BEGIN Records to use
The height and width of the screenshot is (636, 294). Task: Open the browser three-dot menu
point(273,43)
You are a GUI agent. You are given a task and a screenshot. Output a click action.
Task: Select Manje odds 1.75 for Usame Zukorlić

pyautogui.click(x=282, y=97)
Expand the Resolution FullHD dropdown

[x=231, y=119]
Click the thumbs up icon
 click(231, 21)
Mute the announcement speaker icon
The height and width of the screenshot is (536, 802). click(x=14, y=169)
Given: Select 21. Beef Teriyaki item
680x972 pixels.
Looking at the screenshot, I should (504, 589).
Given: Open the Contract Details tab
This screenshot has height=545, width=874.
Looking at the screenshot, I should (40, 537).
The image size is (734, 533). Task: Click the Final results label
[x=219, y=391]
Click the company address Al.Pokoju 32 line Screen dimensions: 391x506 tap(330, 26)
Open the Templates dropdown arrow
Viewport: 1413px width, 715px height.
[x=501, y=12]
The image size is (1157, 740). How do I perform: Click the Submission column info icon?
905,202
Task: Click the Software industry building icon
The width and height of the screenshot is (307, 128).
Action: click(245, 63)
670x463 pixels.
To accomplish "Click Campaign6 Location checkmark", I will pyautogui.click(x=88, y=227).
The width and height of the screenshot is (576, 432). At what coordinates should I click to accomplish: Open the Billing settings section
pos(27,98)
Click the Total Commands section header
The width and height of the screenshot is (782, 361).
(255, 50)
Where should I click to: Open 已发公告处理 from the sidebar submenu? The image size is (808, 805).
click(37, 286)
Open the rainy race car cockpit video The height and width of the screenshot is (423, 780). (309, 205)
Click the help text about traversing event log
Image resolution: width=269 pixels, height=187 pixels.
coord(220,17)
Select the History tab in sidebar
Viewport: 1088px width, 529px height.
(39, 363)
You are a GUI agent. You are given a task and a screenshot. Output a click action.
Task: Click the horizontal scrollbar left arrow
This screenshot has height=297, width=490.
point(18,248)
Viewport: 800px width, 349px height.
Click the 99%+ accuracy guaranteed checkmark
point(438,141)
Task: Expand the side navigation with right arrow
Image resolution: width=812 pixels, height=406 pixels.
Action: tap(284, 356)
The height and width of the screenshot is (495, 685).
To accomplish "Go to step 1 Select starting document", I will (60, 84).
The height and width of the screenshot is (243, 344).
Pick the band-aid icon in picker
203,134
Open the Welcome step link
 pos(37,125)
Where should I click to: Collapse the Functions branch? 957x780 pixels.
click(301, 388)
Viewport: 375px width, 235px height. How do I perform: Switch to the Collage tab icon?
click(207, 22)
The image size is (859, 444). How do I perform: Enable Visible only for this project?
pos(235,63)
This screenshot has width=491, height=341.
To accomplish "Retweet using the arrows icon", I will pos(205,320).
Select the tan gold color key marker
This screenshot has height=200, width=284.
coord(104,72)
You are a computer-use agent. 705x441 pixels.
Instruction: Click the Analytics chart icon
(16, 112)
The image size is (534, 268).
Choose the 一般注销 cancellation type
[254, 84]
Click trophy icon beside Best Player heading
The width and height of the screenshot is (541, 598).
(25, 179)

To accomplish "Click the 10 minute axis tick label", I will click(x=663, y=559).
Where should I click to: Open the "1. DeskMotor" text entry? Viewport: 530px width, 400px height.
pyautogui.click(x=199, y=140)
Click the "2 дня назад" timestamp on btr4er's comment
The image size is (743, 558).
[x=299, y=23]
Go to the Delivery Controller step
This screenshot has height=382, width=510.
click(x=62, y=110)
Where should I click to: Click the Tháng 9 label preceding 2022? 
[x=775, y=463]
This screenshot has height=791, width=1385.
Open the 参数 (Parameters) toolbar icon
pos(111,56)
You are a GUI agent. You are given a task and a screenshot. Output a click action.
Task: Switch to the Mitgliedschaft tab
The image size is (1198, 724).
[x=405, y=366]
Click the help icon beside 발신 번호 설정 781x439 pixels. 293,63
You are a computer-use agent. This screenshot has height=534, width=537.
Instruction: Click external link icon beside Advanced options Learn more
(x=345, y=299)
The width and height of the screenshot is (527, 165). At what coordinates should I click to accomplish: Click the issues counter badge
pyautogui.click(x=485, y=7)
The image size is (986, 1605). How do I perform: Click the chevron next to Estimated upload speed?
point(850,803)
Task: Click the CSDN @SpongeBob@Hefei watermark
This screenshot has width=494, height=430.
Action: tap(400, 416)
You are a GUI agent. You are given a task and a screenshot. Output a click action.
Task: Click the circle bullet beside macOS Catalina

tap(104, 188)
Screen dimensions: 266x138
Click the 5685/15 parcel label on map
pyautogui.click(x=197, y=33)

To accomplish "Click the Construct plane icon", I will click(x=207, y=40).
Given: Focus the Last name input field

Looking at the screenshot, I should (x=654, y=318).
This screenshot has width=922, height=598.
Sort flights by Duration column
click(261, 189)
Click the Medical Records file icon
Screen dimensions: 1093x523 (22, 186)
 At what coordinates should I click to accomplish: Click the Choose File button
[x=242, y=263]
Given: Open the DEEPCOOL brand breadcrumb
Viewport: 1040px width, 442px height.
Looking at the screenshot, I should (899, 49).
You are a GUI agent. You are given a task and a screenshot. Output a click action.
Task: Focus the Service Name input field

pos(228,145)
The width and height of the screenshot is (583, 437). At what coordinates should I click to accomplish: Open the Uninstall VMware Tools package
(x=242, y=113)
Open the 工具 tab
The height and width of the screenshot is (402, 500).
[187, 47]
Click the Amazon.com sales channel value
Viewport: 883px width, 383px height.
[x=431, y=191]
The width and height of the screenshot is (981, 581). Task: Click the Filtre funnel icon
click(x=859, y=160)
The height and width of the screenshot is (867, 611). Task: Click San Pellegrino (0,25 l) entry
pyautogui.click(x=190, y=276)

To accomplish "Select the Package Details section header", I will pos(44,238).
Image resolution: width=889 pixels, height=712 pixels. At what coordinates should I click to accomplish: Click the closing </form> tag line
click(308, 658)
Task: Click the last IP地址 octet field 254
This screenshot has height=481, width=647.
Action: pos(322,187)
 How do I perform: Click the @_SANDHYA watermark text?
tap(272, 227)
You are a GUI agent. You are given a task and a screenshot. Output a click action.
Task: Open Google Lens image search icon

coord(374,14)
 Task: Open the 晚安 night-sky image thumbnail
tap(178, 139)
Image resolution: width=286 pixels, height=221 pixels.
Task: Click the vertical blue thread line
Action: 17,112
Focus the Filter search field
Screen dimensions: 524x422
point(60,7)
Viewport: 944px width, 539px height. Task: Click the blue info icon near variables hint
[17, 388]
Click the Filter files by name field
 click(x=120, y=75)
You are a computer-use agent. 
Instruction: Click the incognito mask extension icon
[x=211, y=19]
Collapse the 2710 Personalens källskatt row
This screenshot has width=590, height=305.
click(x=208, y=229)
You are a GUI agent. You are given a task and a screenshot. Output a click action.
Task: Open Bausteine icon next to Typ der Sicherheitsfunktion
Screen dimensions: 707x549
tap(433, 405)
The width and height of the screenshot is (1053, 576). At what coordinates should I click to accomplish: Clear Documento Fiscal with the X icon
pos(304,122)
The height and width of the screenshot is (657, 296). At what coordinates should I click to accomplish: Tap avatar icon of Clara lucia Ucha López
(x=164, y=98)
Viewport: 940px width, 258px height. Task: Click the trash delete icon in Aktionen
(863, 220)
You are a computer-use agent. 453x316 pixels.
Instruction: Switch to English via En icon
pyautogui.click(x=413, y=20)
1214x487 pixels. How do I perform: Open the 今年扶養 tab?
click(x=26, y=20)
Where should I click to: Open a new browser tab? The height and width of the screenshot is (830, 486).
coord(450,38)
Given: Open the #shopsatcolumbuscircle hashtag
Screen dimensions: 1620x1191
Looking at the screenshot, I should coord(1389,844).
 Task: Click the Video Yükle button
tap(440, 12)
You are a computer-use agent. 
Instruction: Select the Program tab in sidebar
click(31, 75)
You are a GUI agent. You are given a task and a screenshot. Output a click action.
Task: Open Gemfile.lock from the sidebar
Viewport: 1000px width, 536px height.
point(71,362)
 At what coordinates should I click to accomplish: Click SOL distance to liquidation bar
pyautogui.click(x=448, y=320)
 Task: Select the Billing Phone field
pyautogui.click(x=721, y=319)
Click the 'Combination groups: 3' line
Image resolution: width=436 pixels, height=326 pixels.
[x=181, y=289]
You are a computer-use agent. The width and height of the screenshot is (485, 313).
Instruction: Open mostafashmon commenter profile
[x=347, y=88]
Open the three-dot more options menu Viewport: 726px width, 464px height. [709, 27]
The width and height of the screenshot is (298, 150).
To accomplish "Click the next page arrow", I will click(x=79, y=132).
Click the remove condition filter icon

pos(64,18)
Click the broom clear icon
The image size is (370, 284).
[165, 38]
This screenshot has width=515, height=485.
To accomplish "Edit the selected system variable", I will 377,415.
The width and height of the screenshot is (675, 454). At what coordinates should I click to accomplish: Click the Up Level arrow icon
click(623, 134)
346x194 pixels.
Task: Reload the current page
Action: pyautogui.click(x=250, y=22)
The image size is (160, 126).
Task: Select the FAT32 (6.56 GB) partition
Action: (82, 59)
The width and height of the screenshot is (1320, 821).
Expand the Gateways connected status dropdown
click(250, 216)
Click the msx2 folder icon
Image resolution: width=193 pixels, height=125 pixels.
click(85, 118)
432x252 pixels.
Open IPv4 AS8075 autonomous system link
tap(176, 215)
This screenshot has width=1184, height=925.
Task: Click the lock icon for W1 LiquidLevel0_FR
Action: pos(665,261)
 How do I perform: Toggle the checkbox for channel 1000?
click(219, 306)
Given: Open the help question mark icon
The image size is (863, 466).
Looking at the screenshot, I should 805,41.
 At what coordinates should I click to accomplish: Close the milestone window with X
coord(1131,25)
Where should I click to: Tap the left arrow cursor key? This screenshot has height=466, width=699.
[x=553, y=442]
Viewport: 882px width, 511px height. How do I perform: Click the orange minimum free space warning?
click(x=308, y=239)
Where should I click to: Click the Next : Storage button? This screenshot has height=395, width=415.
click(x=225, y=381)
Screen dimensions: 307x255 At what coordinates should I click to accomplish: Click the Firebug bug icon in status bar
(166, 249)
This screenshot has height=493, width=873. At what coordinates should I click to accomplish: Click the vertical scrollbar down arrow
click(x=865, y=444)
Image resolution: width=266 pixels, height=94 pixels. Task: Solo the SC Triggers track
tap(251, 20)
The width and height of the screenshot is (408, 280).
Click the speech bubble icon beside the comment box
END Records to use
» **Action item**
In the records above, find every line containing the word "Details" and show it.

» **Task result**
Given: Open the Contract Details tab
To accomplish "Select the Package Details section header", I will pos(44,238).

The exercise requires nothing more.